**Task objective:**
Please copy every line below that contains the string "local".

─── Provided records ───

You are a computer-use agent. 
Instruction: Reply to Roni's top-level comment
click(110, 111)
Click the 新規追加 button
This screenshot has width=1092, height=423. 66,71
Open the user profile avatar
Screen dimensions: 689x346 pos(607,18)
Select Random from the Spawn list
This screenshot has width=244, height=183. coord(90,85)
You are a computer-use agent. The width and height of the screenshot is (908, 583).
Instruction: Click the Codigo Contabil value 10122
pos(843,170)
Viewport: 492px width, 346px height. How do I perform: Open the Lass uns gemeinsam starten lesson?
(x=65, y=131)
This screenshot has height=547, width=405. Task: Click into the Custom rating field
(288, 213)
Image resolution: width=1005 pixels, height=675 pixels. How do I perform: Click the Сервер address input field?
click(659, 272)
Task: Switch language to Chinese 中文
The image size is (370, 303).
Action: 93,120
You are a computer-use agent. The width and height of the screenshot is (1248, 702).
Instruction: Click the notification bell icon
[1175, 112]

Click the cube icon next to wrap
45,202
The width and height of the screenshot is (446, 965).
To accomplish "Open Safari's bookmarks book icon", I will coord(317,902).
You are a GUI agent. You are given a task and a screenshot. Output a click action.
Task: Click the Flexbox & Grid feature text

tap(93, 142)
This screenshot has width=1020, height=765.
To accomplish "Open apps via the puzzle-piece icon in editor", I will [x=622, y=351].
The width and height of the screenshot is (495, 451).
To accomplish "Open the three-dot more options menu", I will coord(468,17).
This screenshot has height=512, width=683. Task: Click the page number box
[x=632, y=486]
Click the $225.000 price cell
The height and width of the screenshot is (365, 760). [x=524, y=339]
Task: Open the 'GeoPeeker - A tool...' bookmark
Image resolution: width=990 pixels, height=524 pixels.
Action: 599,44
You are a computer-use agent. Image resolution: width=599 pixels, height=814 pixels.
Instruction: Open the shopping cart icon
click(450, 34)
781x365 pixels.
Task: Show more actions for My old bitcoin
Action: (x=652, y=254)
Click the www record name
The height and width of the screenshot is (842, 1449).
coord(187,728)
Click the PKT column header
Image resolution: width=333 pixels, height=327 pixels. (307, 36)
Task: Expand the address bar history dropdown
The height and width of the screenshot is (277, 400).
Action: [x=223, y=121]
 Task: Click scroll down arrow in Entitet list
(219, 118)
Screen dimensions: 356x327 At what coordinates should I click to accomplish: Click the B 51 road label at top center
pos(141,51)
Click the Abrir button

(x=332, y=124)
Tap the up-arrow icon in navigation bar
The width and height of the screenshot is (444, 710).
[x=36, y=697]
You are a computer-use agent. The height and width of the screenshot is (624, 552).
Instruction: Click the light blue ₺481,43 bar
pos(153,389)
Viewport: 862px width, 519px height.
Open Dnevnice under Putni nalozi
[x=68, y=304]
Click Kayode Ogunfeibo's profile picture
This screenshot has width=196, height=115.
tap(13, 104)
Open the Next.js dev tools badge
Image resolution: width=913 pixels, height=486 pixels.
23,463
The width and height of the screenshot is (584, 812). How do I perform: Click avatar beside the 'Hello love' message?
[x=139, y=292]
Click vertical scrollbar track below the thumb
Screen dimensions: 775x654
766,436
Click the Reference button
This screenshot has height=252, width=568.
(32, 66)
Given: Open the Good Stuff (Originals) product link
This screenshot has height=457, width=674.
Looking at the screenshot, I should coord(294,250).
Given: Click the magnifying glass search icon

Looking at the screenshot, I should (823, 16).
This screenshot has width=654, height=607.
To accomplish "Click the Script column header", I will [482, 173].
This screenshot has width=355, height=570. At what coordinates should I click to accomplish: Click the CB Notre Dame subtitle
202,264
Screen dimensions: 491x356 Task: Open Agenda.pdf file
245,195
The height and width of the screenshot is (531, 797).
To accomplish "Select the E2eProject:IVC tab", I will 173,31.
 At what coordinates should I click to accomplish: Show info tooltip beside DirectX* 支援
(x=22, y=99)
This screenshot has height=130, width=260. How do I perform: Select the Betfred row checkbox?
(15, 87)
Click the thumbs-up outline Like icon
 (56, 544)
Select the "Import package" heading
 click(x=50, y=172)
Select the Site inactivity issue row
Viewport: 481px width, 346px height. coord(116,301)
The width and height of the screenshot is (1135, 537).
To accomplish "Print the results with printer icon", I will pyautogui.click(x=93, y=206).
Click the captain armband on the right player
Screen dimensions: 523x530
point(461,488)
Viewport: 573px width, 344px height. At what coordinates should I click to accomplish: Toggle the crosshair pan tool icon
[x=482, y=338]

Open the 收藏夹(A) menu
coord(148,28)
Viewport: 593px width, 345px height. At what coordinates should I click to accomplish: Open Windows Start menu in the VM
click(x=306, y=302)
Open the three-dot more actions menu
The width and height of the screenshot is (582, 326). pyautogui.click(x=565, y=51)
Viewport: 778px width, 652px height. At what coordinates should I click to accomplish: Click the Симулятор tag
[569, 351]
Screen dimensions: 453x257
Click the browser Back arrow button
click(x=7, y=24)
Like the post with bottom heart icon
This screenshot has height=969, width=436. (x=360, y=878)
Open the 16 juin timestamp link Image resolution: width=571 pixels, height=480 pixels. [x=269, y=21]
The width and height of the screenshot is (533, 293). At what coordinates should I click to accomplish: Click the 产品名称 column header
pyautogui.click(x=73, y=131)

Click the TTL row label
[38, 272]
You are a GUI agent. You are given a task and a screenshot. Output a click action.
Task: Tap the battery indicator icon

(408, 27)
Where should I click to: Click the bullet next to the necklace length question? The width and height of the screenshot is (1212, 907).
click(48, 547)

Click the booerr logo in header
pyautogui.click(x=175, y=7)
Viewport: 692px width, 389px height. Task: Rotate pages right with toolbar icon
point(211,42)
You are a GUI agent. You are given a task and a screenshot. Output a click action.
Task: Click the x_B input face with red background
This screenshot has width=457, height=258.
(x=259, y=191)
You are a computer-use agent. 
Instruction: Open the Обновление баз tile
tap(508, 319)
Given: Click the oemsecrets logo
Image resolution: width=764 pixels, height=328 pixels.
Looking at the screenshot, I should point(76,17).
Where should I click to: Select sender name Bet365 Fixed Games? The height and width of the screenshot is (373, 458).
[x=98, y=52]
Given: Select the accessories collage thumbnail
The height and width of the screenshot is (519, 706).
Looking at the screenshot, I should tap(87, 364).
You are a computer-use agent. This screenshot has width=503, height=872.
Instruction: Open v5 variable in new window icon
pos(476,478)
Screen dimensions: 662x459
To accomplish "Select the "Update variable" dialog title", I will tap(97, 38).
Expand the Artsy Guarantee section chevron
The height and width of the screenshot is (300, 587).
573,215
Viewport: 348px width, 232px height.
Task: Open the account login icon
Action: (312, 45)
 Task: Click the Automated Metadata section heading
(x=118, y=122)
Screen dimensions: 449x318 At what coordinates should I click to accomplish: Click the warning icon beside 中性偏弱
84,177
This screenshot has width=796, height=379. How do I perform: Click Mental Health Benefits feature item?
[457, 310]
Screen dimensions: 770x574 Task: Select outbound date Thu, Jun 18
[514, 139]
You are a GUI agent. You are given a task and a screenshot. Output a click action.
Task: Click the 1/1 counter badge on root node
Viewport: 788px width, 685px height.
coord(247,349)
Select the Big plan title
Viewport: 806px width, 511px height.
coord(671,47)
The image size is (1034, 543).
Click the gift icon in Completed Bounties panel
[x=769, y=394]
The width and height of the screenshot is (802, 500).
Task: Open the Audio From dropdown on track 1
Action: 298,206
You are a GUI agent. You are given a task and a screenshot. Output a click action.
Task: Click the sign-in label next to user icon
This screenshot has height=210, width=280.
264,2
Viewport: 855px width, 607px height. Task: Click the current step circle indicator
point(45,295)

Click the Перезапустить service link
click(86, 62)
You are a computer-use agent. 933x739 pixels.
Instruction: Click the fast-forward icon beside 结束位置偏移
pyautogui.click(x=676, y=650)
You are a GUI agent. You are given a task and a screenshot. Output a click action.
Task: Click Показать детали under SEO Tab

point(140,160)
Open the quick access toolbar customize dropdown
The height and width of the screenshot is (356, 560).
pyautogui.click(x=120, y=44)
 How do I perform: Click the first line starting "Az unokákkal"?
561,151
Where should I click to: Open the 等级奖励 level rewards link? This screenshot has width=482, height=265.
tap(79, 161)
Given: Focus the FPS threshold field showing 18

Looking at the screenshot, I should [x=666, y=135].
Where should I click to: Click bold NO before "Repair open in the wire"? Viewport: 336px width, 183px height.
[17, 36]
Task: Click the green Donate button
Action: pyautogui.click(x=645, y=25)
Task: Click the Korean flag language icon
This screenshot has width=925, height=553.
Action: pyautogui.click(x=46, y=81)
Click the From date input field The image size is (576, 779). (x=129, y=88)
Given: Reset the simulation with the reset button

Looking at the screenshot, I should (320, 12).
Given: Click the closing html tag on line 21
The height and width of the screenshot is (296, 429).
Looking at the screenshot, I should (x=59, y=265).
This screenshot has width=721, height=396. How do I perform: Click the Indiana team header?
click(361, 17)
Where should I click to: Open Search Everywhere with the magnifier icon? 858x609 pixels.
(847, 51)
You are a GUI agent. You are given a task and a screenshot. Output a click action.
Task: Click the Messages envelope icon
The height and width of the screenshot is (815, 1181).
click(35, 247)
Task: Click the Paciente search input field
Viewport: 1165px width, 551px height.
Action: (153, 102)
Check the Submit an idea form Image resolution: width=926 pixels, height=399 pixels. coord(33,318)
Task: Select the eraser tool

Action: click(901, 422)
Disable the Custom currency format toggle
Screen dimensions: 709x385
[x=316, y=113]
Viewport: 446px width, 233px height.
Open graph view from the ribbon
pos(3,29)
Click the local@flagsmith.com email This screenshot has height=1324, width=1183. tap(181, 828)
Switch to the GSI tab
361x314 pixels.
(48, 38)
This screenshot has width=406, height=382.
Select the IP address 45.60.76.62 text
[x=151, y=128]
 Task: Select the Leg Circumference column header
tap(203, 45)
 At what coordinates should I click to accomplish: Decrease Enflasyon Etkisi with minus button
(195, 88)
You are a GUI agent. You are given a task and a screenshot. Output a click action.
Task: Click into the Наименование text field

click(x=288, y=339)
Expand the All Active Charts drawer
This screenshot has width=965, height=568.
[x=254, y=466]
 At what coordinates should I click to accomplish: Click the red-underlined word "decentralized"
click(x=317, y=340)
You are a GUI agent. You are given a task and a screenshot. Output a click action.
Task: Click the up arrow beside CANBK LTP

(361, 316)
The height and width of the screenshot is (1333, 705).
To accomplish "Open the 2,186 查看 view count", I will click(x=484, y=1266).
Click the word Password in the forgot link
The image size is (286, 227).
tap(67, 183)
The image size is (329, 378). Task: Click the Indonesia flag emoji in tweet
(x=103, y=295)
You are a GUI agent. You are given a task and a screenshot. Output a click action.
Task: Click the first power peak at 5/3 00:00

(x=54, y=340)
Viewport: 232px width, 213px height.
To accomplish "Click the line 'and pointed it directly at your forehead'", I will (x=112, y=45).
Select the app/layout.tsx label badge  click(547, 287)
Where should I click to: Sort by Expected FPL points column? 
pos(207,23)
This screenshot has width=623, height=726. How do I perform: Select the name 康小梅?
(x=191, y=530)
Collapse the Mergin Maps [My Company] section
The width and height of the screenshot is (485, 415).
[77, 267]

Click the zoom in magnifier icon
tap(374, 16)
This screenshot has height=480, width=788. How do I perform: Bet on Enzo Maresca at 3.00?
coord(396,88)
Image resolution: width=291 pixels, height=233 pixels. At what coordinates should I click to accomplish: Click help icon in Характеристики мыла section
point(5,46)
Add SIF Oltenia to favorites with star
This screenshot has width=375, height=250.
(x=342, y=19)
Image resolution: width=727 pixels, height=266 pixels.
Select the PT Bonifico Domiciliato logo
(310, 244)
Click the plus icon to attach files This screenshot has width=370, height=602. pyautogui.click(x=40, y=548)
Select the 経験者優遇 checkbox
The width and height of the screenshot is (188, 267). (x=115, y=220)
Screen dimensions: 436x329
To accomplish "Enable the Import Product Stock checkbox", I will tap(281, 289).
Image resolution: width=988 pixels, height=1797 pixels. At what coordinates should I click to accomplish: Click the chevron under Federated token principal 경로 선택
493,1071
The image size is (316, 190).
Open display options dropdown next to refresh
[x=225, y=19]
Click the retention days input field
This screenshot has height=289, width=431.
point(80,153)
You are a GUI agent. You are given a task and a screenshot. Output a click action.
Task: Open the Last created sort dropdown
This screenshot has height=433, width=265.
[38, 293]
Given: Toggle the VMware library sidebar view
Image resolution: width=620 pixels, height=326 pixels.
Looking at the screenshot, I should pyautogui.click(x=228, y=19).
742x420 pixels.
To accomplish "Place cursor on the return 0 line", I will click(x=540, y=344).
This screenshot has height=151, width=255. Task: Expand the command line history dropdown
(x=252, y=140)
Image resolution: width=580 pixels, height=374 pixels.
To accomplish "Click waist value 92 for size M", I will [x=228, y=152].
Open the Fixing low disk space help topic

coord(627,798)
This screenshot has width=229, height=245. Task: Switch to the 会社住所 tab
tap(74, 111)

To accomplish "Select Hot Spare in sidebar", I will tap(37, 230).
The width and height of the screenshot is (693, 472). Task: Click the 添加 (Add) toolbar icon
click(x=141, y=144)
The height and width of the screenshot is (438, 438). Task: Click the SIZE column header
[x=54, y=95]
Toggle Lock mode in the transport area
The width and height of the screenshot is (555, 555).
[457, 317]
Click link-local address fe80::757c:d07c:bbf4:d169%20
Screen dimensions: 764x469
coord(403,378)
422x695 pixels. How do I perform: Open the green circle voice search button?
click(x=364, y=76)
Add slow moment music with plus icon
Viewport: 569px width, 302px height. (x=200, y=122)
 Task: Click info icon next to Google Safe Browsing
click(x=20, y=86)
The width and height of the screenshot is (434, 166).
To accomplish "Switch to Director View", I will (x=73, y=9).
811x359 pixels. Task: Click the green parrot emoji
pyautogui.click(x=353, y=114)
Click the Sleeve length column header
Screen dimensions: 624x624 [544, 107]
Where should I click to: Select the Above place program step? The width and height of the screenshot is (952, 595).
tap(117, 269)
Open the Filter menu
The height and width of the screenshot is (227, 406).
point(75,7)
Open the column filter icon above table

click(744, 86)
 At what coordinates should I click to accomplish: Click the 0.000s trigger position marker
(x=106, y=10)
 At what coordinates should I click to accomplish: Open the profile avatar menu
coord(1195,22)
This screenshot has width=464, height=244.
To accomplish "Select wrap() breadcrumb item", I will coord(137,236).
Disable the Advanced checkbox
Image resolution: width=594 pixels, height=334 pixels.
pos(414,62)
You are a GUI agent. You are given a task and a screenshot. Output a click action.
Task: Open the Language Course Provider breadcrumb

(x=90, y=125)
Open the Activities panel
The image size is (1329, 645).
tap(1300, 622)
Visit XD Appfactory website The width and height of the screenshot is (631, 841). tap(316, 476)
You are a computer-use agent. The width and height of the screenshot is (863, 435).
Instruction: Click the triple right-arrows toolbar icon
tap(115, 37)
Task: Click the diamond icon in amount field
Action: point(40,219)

───

**Result:**
Click the local@flagsmith.com email This screenshot has height=1324, width=1183. tap(181, 828)
Click link-local address fe80::757c:d07c:bbf4:d169%20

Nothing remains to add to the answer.